TO DO: Take the material below and output exactly the run of lines from the one containing "Screenshot is 360x1994." down to the one containing "Prikaži filtere (81, 253)", with both included.

DATA UNDER STUDY:

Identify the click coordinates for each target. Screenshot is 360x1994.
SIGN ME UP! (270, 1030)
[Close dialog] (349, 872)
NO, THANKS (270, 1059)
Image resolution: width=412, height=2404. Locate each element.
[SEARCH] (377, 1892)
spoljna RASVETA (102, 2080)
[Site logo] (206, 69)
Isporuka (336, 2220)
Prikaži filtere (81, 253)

* * *

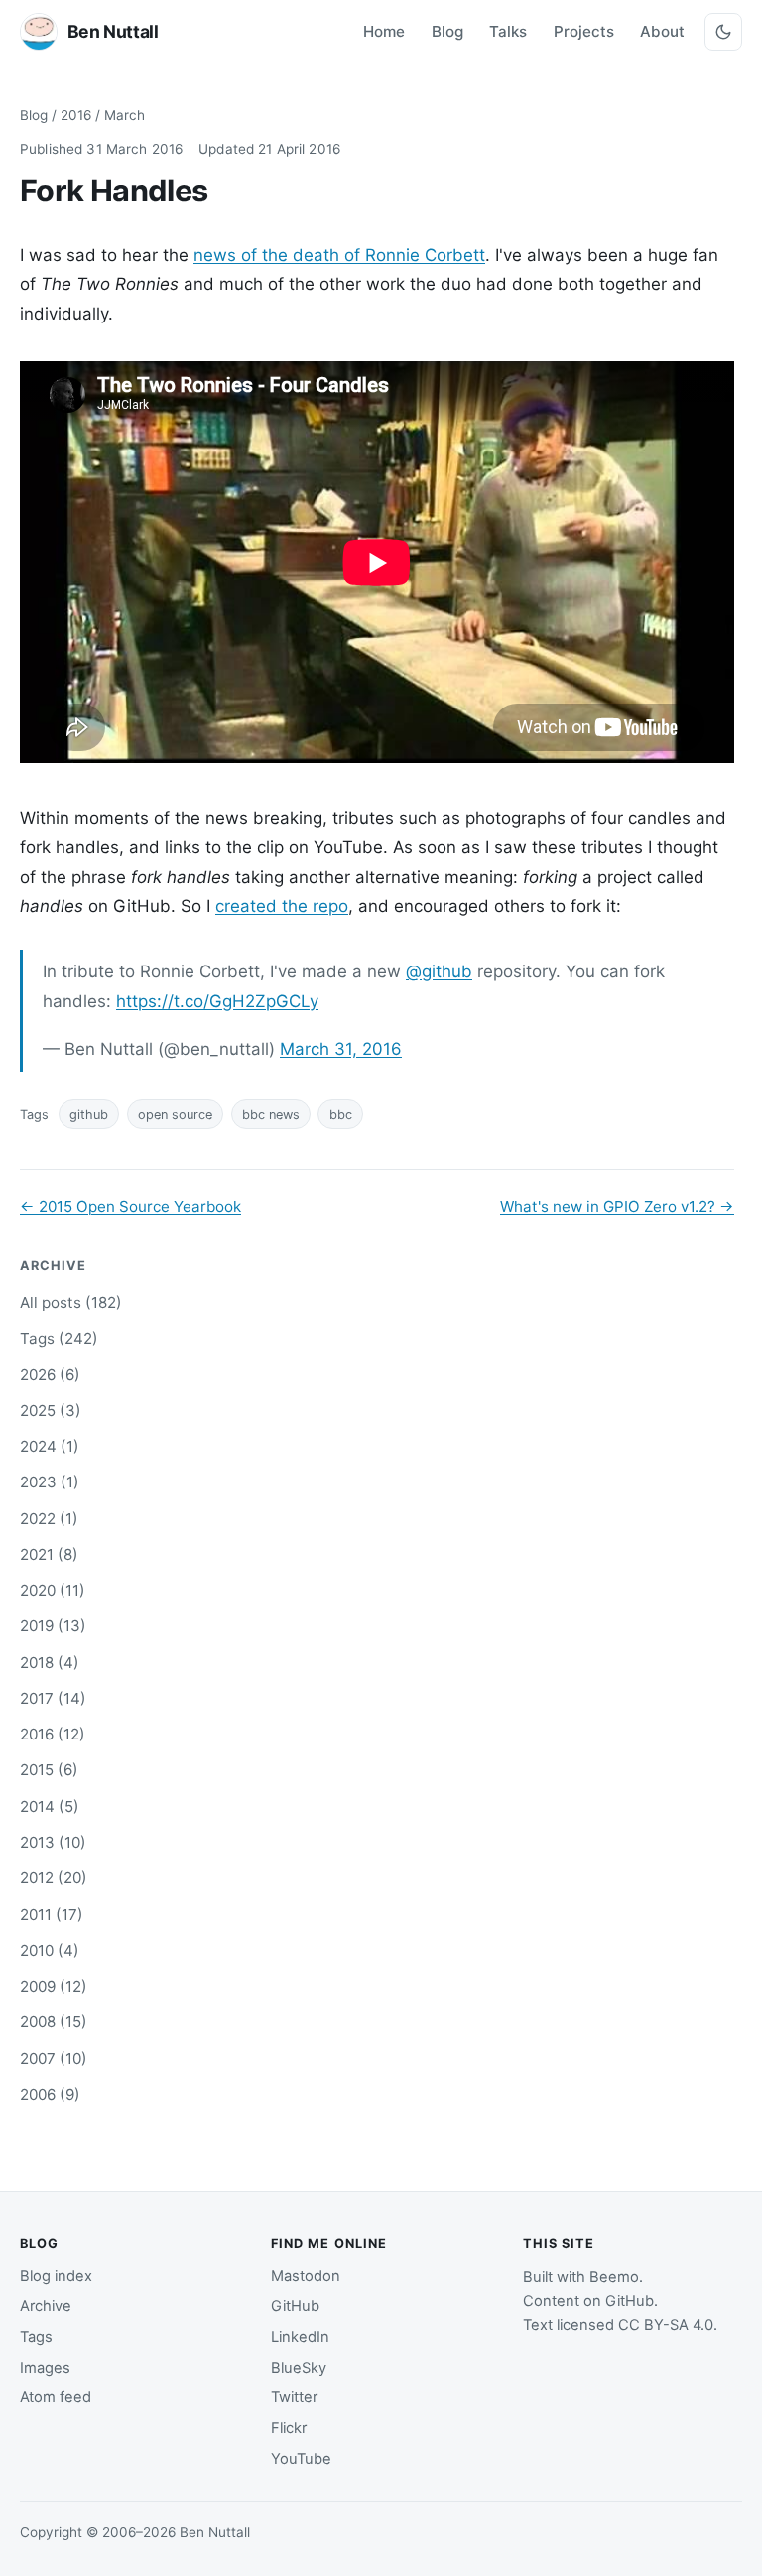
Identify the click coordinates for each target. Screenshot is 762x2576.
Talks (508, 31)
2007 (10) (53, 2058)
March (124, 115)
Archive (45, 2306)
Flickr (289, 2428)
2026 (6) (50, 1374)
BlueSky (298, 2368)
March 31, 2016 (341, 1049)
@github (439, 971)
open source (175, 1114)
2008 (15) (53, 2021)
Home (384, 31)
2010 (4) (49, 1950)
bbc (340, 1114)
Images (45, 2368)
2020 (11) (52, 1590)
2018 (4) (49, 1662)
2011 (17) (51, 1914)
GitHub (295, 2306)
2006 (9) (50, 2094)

SOLUTION TO THIS PROBLEM:
Identify the click coordinates for each target. Screenshot is 360x1994.
SIGN ME UP! (270, 1030)
[Close dialog] (349, 872)
NO, THANKS (270, 1059)
Image resolution: width=412, height=2404. Locate each element.
[SEARCH] (377, 1892)
spoljna RASVETA (102, 2080)
[Site logo] (206, 69)
Isporuka (336, 2220)
Prikaži filtere (81, 253)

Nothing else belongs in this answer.